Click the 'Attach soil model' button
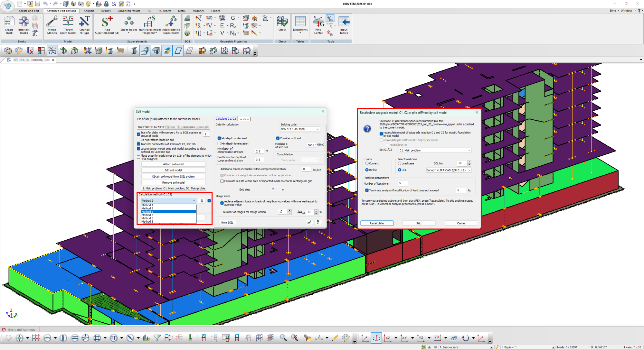coord(173,164)
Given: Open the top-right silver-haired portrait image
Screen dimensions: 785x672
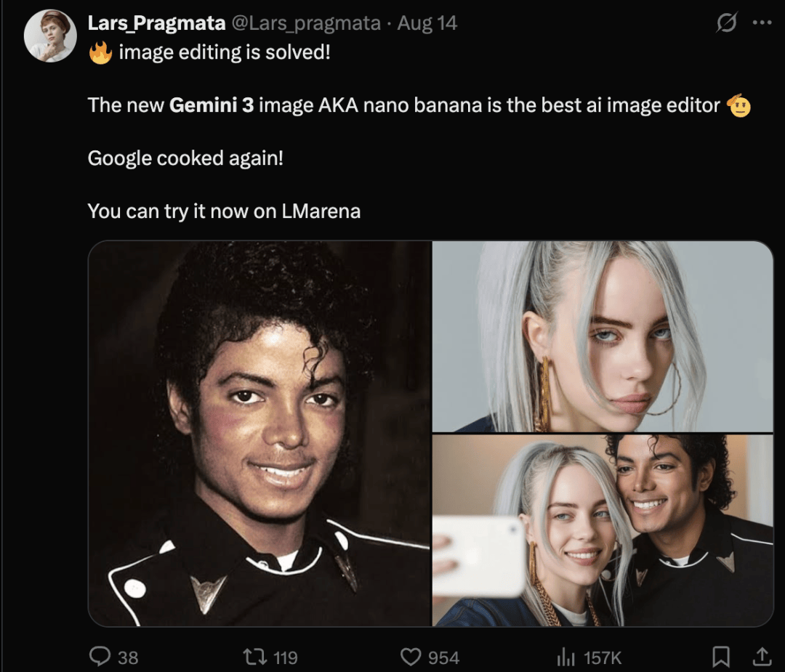Looking at the screenshot, I should tap(603, 336).
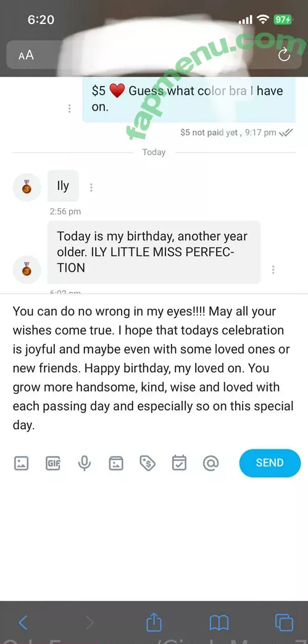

# What to do
Nothing in the entries above should change when they are printed again, except that the pictures are dropped.

# Written solution
Click the 'Attach soil model' button
coord(173,164)
Given: Open the top-right silver-haired portrait image
Screen dimensions: 785x672
Looking at the screenshot, I should tap(603, 336).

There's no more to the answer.